## [Records provided]
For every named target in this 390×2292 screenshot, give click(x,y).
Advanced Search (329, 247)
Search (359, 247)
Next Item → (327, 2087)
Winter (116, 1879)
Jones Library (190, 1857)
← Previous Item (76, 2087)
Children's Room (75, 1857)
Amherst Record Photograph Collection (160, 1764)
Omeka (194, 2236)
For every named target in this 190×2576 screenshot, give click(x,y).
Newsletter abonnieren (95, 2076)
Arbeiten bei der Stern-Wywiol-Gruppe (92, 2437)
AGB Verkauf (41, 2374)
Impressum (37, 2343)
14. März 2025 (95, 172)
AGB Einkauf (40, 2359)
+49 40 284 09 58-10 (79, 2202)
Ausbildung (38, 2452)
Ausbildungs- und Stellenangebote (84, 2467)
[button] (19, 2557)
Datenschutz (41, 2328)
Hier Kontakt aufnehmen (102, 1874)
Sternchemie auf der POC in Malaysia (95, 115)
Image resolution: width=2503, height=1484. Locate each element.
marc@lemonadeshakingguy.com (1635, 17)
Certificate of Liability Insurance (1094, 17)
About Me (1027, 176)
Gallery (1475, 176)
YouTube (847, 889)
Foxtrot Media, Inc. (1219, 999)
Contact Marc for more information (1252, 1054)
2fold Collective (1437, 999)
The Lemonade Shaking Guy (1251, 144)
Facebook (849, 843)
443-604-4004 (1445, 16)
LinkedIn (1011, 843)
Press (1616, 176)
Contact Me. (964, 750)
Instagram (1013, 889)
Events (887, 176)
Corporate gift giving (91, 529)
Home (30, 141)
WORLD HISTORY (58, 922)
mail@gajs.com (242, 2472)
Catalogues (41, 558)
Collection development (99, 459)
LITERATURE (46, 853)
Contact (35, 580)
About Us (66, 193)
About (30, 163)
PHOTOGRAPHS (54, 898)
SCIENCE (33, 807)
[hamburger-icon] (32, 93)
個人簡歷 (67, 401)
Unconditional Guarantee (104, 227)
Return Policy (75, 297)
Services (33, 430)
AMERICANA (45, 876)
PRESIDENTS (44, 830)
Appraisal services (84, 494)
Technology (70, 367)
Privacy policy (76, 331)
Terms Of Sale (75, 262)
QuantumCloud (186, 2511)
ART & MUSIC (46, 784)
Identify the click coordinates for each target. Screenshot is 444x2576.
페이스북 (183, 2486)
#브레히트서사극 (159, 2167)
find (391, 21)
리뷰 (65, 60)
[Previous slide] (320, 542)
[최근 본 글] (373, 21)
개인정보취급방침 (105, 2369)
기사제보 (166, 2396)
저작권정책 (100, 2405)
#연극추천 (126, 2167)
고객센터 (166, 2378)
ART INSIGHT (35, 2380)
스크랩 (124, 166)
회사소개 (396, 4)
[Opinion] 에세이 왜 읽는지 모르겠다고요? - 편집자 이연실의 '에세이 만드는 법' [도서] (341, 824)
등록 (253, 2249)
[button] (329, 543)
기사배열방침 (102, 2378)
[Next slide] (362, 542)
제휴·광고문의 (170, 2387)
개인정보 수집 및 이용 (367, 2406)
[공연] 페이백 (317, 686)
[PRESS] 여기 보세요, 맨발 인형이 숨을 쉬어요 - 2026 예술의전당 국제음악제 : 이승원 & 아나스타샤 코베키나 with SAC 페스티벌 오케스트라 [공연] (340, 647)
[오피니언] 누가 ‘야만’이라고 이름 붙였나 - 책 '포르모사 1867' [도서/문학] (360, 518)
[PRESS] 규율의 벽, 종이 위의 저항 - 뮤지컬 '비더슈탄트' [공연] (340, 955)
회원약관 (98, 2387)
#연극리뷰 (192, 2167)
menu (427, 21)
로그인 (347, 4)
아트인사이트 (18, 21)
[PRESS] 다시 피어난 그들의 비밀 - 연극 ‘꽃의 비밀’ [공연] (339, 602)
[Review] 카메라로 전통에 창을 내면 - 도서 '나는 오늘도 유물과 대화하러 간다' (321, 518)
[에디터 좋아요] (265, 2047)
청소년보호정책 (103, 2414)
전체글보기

## [What you have to do]
Going back over the entries above, copy word for word every line from the one that has "Jones Library (190, 1857)" on through the one that has "marc@lemonadeshakingguy.com (1635, 17)".

## [Expected answer]
Jones Library (190, 1857)
← Previous Item (76, 2087)
Children's Room (75, 1857)
Amherst Record Photograph Collection (160, 1764)
Omeka (194, 2236)
For every named target in this 190×2576 screenshot, give click(x,y).
Newsletter abonnieren (95, 2076)
Arbeiten bei der Stern-Wywiol-Gruppe (92, 2437)
AGB Verkauf (41, 2374)
Impressum (37, 2343)
14. März 2025 (95, 172)
AGB Einkauf (40, 2359)
+49 40 284 09 58-10 (79, 2202)
Ausbildung (38, 2452)
Ausbildungs- und Stellenangebote (84, 2467)
[button] (19, 2557)
Datenschutz (41, 2328)
Hier Kontakt aufnehmen (102, 1874)
Sternchemie auf der POC in Malaysia (95, 115)
Image resolution: width=2503, height=1484. Locate each element.
marc@lemonadeshakingguy.com (1635, 17)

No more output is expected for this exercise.